Thursday, November 3, 2011

New Rulings on the Contact Sports Exception Help Plaintiff's in Premises Liability Cases

We have found a new trend by injury defense firms in arguing that some slip and fall injuries should not be compensible legally based on the "contact sports exception". This is a very narrowly defined exception that bars a plaintiff from suing a co-participant in a sporting activity for normal negligence. Rather, the plaintiff would have to plead and prove willful and wanton or extremely reckless behavior to prevail. Defendants are attempting to apply this exception to corporate entities as well and this had been met with some success.

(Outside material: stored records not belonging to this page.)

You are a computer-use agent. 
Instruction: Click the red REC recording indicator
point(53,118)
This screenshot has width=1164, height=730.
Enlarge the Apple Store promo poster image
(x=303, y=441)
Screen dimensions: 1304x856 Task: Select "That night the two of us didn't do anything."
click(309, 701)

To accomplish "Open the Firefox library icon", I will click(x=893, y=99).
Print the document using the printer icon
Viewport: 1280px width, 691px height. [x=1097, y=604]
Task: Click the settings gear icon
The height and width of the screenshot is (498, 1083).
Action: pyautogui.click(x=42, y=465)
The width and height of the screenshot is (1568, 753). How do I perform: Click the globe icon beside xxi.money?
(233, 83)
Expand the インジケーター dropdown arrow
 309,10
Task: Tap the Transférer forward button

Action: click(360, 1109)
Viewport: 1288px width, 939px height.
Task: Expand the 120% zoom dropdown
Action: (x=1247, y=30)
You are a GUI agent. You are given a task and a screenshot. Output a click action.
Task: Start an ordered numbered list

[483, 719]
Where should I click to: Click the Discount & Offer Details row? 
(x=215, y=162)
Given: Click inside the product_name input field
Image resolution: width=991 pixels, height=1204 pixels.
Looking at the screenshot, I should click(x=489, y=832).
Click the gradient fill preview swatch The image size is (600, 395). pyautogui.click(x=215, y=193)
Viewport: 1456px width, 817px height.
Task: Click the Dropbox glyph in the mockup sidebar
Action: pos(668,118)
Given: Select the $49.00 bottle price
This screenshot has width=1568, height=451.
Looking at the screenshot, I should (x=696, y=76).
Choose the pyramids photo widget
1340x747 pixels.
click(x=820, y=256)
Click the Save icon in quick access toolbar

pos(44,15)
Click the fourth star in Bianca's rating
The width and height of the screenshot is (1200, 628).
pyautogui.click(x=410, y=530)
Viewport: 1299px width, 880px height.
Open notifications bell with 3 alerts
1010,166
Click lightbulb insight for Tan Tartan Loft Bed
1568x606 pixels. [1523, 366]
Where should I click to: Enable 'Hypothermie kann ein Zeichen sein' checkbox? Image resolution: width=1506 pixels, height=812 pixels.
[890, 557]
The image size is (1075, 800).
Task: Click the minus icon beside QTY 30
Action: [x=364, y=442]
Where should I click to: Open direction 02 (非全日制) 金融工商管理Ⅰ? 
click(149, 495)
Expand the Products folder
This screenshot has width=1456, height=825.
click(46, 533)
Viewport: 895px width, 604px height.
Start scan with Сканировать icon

In this recent 5th District case, the court held the exception did NOT apply to the organizational entity and therefore plaintiff need only plead normal negligence against the entity rather than willful and wanton. We find this development very beneficial for plaintiff's throughout the State of Illinois.

Negligence 5th Dist.
Gvillo v. DeCamp Junction, 2011 IL App (5th) 100262 (October 31, 2011) Madison Co. (CHAPMAN) Reversed.
Plaintiff, the first baseman, was injured during softball game (in informal amateur summer softball league) when Defendant, collided with him while running to first base. Plaintiff alleged that Defendants set up softball field in an unreasonably dangerous manner, by not following safety rules of Amateur Softball Association as to double-base system for first base and in not painting a running lane, thereby causing the collision. These rules do nothing to interfere with vigorous participation in softball. Contact sports exception does not apply to these facts, and thus court erred in granting summary judgment for Defendants. (SPOMER and STEWART, concurring.)